The optimizer decides between sequential scan vs. index scan vs. index-only scan, chooses join algorithms (nested loop vs. hash join vs. index nested-loop join), and reorders joins based on estimated cardinality.

Hash join was a huge win: 186x faster than nested loop for equi-joins on even modest data sizes. The key insight is that building a hash table on the smaller relation and probing with the larger one turns an O(n×m) problem into O(n+m).

TPC-H

All 33 TPC-H queries pass. Getting there required fixing corner cases in arithmetic expression parsing, MERGE subquery handling, and aggregate-over-subquery evaluation. TPC-H is the standard benchmark for analytical query processing, and passing all 33 queries means the SQL dialect is reasonably complete.

What I Learned

The WAL is the real database. Everything else — the heap, the indexes, the buffer pool — is an optimization on top of the write-ahead log. If you have a correct WAL, you can reconstruct everything. If your WAL is wrong, nothing else matters.

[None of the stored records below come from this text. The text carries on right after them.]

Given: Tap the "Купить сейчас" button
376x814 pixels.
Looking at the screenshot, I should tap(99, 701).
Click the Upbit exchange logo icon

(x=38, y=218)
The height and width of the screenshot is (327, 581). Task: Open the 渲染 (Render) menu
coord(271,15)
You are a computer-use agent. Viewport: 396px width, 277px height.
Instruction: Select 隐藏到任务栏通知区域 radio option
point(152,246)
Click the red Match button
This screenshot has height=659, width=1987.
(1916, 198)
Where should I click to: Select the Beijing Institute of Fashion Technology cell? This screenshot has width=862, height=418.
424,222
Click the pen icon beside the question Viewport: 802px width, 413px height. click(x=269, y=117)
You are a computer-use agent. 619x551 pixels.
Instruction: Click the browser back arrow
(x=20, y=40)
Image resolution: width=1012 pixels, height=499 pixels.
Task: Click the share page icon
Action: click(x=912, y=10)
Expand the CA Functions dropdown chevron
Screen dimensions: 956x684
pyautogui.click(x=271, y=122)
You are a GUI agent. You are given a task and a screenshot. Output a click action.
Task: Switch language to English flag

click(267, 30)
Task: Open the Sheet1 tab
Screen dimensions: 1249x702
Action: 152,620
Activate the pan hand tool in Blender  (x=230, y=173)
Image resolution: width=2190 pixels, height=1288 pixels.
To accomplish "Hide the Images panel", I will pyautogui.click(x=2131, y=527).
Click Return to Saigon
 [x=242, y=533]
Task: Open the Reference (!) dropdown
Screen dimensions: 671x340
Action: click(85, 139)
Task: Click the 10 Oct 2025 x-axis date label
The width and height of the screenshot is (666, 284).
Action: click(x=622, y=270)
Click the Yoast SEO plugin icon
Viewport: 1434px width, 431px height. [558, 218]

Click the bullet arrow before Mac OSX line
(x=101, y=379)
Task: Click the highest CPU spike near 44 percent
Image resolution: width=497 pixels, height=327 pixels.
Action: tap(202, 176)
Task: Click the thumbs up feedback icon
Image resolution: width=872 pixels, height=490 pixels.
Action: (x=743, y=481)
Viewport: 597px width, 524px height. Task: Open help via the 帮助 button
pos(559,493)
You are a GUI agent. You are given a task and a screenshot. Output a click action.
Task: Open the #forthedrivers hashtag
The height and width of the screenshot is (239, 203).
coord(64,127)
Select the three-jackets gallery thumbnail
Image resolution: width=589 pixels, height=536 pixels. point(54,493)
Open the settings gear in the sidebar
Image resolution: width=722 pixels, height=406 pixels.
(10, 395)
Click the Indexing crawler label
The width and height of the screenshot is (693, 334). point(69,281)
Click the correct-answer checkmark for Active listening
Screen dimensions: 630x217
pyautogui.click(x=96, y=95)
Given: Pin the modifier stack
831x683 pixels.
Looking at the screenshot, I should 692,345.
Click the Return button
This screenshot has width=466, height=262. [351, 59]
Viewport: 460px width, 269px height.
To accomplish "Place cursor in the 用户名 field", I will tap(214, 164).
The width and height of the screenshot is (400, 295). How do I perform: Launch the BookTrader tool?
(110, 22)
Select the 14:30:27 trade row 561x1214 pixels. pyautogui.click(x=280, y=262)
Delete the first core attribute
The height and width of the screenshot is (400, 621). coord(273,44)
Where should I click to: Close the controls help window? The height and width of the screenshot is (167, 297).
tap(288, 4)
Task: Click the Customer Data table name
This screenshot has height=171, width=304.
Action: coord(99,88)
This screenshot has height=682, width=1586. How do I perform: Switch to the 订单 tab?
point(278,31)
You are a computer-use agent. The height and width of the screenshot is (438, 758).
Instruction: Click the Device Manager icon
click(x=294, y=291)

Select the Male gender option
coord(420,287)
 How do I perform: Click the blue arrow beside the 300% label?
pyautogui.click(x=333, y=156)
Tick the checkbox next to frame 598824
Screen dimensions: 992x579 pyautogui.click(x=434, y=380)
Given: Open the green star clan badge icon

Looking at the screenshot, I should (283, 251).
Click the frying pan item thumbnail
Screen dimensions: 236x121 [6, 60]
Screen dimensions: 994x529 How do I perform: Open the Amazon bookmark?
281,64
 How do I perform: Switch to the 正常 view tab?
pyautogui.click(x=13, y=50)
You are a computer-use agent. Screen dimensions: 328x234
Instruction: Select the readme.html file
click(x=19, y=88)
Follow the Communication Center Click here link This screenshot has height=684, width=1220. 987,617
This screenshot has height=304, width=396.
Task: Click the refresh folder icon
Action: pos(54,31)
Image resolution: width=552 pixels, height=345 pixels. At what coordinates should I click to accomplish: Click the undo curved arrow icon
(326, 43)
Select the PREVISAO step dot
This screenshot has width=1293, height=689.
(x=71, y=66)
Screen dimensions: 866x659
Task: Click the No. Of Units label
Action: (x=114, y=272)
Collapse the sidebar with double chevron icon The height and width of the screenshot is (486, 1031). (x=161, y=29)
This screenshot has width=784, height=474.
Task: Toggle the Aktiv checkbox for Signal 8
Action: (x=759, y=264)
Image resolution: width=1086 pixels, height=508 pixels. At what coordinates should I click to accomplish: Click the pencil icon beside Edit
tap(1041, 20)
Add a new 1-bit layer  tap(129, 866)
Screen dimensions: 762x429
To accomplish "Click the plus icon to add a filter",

Bugs at layer boundaries are the hardest. The nastiest bugs weren’t in any single component — they were in the interactions between components. The WAL flushing the heap incorrectly. The optimizer choosing an index scan that the executor doesn’t support. The MVCC visibility check disagreeing with the transaction manager about what’s committed.

Five execution engines find more bugs than five tests. Running the same query through different execution paths is more effective than writing more tests for one path. The engines agree on correct queries and diverge on bugs. It’s like N-version programming for free.

JavaScript is surprisingly good for this. V8’s JIT compiler turns the hot paths into efficient machine code. The lack of manual memory management means fewer segfaults and more focus on algorithmic correctness. The main cost is that you can’t do pointer tricks or memory-mapped I/O, but for a learning project, the tradeoff is worth it.

The Numbers

368 source files
~78,000 lines of code (all JavaScript, zero dependencies)
868 test files, ~8,900 tests
33/33 TPC-H queries passing
5 execution engines
7 index types
6 hash table variants
38+ academic papers implemented
11,000 inserts/sec (batch mode)
9,000 point queries/sec
186x hash join speedup vs nested loop

It’s not going to replace PostgreSQL. But building it taught me more about database internals than any textbook could.

The code is at github.com/henry-the-frog/henrydb.